▸ **Stated task 1**:
In the forum thread about an unmarried couple moving to Singapore, why does beppi advise reconsidering the move if the partnership is same-sex?

▸ **Text section**:
# Practical Solution for Unmarried Couple Living & Working in Singapore



## progressivefiesta

Hello all,

There is an opportunity for me to transfer to Singapore with my current employer. I currently reside in Australia although am a UK citizen. No package details have been discussed although having been with the employer for some time I don’t foresee any issues here. My Employer will arrange my work permit / employment pass (I don’t know the specifics of this).

I understand that there is no ‘partner’ or ‘de-facto’ recognition in Singapore’s immigration system. My (also British) long-term partner is degree qualified and has around five years experience in Marketing. She would be keen to find a job and start work as soon as possible after arriving. I understand that any prospective employer would have to sponsor her (or arrange a work visa) before any work can be undertaken.

What is the likelihood of this and how practical is it? Are employers generally willing to sponsor a candidate for a visa? Will my partner have to leave Singapore periodically if she has not acquired a work permit / employment pass, and are there restrictions on doing this? Is there a chance we may end up separated after six months?

We hope that we can come up with a practical solution here, or we may have to look into another opportunity. We do intend on getting married, but this isn’t an option imminently.

Sorry for the vague details. Many thanks in advance.


----------



## beppi

If your partner does not qualify for a visa on her own merits (e.g. by finding a sponsoring employer of her own, which might be a challenge depending on her education, skills, experience and nationality), she would need a Dependent's Pass for following you.
Singapore does (grudgingly) recognize non-married partnerships if they were recognized by the applicant's home authorities. So, if possible, officially register yours before you come - and (just in case there are questions) bring sufficient proof that you have been together for some time (at least 1 - 2 years): rental contracts, utility bills, pictures and receipts of trips together, etc.
Of course being married (no matter how short) will make things a lot easier!

Her following you on a short-term (tourist) visa is not a solution and will create problems after two or three entries.

You didn't mention it, but in case yours is a same-sex partnership this will not work. Besides being legally unrecognised, these are also socially so heavily frowned upon that I would recommend you reconsider your options.


----------



## BBCWatcher

beppi said:


> Besides being legally unrecognised, these are also socially so heavily frowned upon that I would recommend you reconsider your options.

(Entries on where items appear)
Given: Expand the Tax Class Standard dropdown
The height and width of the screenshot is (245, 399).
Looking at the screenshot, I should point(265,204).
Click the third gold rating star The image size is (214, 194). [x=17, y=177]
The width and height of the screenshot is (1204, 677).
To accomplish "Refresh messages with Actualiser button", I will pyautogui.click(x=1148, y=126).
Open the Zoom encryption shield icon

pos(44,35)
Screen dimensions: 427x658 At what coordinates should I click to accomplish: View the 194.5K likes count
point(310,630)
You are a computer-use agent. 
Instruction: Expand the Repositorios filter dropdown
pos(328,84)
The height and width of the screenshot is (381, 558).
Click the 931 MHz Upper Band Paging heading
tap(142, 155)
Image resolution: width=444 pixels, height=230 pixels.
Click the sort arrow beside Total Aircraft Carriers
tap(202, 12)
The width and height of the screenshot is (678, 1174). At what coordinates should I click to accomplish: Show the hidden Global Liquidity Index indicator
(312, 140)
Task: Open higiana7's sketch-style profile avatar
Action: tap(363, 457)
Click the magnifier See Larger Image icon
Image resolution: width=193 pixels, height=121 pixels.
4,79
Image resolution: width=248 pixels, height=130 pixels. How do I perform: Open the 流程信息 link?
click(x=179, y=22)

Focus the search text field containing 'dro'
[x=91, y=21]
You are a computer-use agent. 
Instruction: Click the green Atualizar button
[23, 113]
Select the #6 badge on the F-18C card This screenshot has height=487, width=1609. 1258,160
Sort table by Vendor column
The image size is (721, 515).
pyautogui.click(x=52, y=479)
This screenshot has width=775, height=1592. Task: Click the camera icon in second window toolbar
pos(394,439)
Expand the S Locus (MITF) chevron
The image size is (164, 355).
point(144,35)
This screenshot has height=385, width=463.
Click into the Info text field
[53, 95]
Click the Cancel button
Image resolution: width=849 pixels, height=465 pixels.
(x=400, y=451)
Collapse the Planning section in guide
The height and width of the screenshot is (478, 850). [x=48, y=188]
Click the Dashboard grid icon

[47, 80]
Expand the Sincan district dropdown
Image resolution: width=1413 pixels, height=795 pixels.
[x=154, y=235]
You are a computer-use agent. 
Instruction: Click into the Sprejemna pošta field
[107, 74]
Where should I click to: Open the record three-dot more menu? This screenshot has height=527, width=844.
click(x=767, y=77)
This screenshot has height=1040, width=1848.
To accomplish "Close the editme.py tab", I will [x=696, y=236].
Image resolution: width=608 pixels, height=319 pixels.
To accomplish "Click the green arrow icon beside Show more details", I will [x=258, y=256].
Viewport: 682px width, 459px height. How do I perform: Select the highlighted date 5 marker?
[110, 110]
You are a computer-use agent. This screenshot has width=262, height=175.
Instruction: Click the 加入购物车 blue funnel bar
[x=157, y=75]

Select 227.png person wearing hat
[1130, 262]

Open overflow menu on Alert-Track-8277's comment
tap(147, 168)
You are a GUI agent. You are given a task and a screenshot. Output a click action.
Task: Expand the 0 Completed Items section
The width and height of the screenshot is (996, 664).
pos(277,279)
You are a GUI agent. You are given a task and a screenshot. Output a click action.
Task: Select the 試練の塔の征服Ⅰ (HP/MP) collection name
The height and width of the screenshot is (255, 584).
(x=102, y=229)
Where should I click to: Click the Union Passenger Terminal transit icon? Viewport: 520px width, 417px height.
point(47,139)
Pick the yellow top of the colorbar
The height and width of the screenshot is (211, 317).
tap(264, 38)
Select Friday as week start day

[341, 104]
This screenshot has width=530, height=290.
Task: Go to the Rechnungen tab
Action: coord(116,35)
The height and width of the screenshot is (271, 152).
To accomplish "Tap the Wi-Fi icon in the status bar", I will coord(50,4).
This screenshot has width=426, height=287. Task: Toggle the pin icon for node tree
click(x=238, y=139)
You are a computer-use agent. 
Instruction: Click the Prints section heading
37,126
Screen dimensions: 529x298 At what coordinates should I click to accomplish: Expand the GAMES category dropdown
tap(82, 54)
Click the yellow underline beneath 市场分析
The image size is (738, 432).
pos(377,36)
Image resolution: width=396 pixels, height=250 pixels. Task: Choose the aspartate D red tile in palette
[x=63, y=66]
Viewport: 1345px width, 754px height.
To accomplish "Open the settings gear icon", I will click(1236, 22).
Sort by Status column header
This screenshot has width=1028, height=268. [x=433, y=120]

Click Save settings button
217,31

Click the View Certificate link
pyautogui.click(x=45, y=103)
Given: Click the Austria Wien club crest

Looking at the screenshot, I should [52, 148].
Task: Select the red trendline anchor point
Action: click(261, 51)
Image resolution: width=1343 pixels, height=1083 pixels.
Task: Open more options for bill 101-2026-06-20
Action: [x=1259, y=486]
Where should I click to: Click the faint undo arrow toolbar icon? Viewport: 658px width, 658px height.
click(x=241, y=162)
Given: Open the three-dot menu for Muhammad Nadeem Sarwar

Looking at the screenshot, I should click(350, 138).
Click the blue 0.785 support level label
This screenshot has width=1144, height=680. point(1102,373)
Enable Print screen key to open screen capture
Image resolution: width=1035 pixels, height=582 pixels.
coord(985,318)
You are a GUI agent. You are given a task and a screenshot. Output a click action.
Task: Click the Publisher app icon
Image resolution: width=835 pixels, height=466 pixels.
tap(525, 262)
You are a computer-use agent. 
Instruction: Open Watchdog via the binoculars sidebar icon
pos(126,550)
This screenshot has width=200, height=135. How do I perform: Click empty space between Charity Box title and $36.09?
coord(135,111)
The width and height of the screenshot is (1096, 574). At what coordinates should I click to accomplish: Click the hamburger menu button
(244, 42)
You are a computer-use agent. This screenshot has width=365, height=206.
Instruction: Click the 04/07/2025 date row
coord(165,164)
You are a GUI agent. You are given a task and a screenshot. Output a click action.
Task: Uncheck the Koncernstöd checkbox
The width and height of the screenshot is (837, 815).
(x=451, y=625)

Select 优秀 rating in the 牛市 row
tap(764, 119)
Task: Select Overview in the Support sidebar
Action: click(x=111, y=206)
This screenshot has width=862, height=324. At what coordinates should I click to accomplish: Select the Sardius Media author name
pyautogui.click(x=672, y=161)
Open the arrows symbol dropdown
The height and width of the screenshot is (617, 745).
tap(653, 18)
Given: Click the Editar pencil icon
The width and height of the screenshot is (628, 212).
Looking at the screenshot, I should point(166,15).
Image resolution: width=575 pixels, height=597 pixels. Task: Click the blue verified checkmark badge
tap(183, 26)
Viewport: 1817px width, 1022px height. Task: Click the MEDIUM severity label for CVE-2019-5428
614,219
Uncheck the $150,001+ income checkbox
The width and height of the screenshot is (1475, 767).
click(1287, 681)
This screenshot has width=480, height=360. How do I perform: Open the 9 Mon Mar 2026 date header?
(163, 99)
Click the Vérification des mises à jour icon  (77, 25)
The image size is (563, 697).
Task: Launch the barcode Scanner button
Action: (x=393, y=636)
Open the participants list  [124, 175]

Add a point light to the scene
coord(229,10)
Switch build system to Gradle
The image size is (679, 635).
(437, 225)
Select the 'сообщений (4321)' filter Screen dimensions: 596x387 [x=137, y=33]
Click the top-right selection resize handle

▸ **Stated task 2**:
Turn the entries into a numbered list, leaving out blank lines, starting with the line that contains "Viewport: 682px width, 459px" and going on through the line that contains "tap(264, 38)".

▸ **Final answer 1**:
Such partnerships are legally unrecognized, and they are also heavily frowned upon socially.

▸ **Final answer 2**:
1. Viewport: 682px width, 459px height. How do I perform: Select the highlighted date 5 marker?
2. [110, 110]
3. You are a computer-use agent. This screenshot has width=262, height=175.
4. Instruction: Click the 加入购物车 blue funnel bar
5. [x=157, y=75]
6. Select 227.png person wearing hat
7. [1130, 262]
8. Open overflow menu on Alert-Track-8277's comment
9. tap(147, 168)
10. You are a GUI agent. You are given a task and a screenshot. Output a click action.
11. Task: Expand the 0 Completed Items section
12. The width and height of the screenshot is (996, 664).
13. pos(277,279)
14. You are a GUI agent. You are given a task and a screenshot. Output a click action.
15. Task: Select the 試練の塔の征服Ⅰ (HP/MP) collection name
16. The height and width of the screenshot is (255, 584).
17. (x=102, y=229)
18. Where should I click to: Click the Union Passenger Terminal transit icon? Viewport: 520px width, 417px height.
19. point(47,139)
20. Pick the yellow top of the colorbar
21. The height and width of the screenshot is (211, 317).
22. tap(264, 38)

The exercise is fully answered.